Relacionamentos são complicados, ainda mais quando envolvem passado mal resolvido, inseguranças e a pressão financeira. Já estive de fora, já julguei mulheres que aceitavam certas situações e pensava: “Como podem se sujeitar a isso?”. Hoje percebo que estou vivendo algo parecido, pagando com a minha própria língua.
Reflexões finais
Escrevo este relato não apenas como desabafo, mas também como reflexão. A vida no exterior, o casamento, a fé e a busca por trabalho estão todos entrelaçados. Às vezes, pequenas coisas, como uma marca amarela na parede no quarto ou um e-mail mal explicado, revelam tensões profundas que estavam escondidas.
Sei que muitas pessoas passam por situações parecidas. Talvez não exatamente iguais, mas com a mesma mistura de amor, dúvidas, dificuldades financeiras e lutas pessoais.
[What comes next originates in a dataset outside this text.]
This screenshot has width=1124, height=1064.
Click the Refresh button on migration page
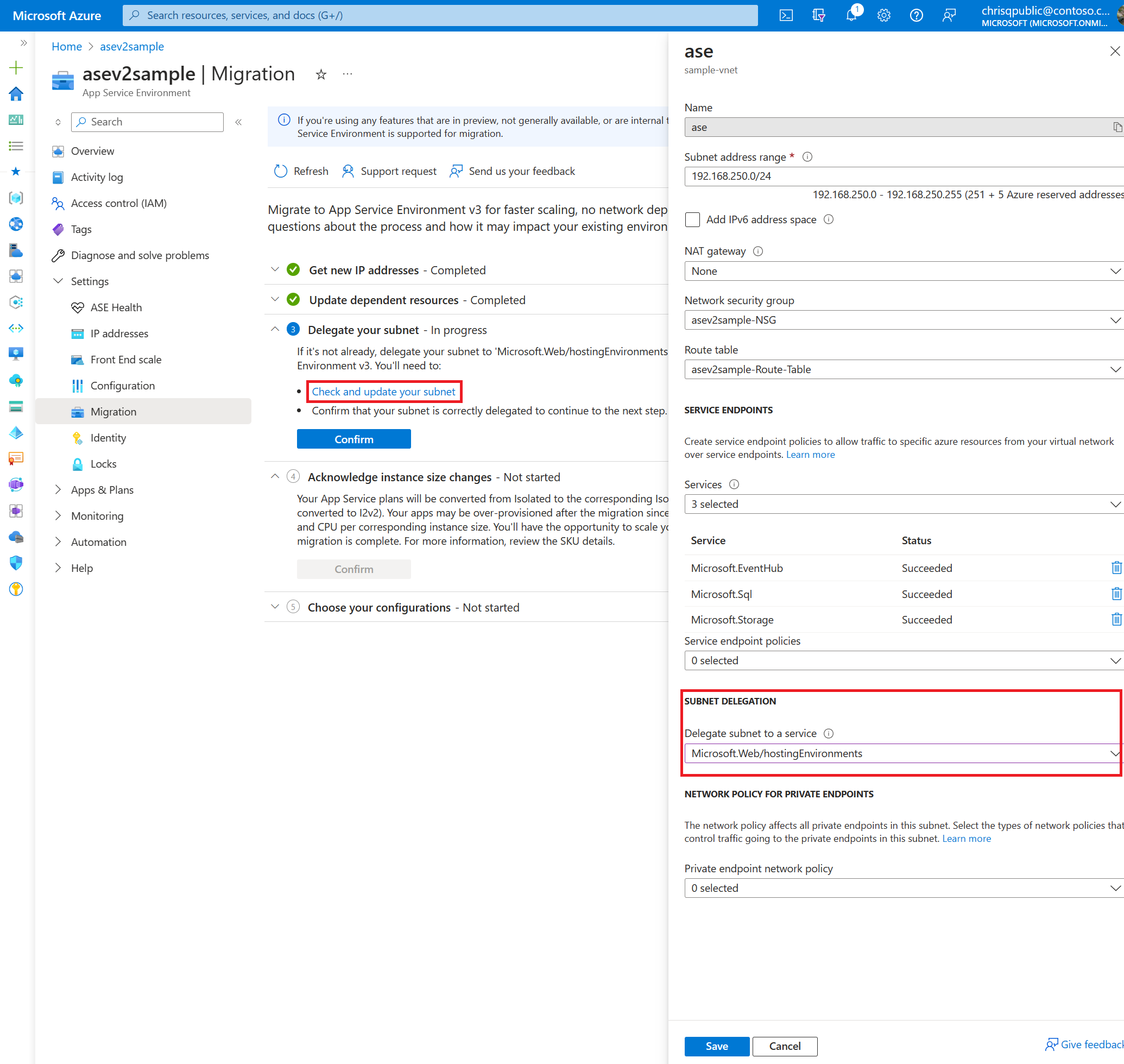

O que me mantém de pé é a fé de que, mesmo em meio às provações, existe uma saída. Deus sabe o que está fazendo. E eu sigo acreditando que, no tempo certo, a bênção vai chegar.
O dia amanheceu e ele disse que irá eliminar qualquer vinculo com este e-mail. Fiquei feliz, só não entendi porque eu precisei pedir.
Se você também está vivendo em outro país, lutando para se adaptar, enfrentando problemas no casamento ou sentindo a dor de não conseguir trabalho, saiba que você não está sozinho. A vida é feita de desafios, mas também de aprendizados. E escrever aqui, compartilhando cada etapa, é a minha forma de transformar dor em força e talvez, de alguma forma, inspirar alguém que esteja passando pelo mesmo.